**Exercise description**
Only lines with the string "computer" should be returned from the data below.

Saved entries
BEGIN
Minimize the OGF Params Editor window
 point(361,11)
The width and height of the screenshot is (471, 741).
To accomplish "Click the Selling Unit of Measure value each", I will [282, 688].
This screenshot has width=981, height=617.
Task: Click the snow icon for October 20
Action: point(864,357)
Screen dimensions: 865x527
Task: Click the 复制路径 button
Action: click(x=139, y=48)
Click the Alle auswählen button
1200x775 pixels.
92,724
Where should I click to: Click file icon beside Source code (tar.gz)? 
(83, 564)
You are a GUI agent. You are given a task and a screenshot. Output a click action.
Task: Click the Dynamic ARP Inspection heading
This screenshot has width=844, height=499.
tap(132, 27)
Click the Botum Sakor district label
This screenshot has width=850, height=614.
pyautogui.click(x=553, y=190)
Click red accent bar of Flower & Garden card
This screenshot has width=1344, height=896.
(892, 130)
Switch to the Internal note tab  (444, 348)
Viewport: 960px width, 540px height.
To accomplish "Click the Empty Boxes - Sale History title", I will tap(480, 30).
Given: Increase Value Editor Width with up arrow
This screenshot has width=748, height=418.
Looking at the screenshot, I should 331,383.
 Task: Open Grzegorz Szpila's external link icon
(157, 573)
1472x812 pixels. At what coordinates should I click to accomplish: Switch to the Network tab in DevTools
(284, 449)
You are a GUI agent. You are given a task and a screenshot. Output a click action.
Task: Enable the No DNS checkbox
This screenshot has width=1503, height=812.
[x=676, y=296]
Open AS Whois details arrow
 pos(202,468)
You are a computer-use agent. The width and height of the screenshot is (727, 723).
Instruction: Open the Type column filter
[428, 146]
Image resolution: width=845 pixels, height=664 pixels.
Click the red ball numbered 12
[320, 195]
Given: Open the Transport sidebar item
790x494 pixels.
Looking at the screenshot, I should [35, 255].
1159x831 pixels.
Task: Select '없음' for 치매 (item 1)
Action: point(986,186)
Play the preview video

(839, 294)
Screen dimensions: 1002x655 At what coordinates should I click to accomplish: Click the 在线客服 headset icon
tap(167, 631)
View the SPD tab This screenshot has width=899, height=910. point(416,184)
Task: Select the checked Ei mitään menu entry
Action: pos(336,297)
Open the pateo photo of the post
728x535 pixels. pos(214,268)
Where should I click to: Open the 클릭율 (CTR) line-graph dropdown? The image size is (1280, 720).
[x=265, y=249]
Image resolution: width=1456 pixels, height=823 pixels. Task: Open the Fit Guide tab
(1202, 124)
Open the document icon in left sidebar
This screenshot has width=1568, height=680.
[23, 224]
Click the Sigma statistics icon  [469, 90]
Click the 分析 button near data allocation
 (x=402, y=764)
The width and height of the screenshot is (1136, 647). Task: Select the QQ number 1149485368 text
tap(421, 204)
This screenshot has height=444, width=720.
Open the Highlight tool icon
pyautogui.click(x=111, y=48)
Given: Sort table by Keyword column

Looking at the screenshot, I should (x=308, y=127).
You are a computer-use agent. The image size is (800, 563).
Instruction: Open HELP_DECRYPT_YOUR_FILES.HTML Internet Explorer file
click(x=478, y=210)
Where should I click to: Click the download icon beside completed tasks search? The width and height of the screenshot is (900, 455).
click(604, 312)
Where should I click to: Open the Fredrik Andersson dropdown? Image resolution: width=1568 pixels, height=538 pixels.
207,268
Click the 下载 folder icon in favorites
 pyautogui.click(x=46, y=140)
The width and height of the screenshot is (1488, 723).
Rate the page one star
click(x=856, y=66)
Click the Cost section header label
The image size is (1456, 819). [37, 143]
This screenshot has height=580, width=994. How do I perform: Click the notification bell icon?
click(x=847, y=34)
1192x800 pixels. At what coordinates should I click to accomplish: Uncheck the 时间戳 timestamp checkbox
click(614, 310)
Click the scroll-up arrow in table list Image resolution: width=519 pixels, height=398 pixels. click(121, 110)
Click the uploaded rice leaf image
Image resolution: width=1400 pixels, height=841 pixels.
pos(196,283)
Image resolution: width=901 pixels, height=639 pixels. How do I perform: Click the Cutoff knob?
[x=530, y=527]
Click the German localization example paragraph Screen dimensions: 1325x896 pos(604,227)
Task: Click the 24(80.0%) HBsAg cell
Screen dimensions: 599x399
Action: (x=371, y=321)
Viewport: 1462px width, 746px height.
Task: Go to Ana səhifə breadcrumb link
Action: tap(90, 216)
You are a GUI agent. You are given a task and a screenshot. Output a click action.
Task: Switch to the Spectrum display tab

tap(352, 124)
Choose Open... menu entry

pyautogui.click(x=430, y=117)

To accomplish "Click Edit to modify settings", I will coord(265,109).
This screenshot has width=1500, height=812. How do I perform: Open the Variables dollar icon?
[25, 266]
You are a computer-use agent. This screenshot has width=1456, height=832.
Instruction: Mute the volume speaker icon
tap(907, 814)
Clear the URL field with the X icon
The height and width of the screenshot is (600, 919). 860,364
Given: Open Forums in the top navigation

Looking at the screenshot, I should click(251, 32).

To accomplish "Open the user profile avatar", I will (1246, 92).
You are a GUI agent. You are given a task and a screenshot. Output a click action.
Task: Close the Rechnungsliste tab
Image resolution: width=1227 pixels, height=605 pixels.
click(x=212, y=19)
END
**Worked solution**
You are a computer-use agent. The width and height of the screenshot is (727, 723).
You are a computer-use agent. The image size is (800, 563).
You are a computer-use agent. This screenshot has width=1456, height=832.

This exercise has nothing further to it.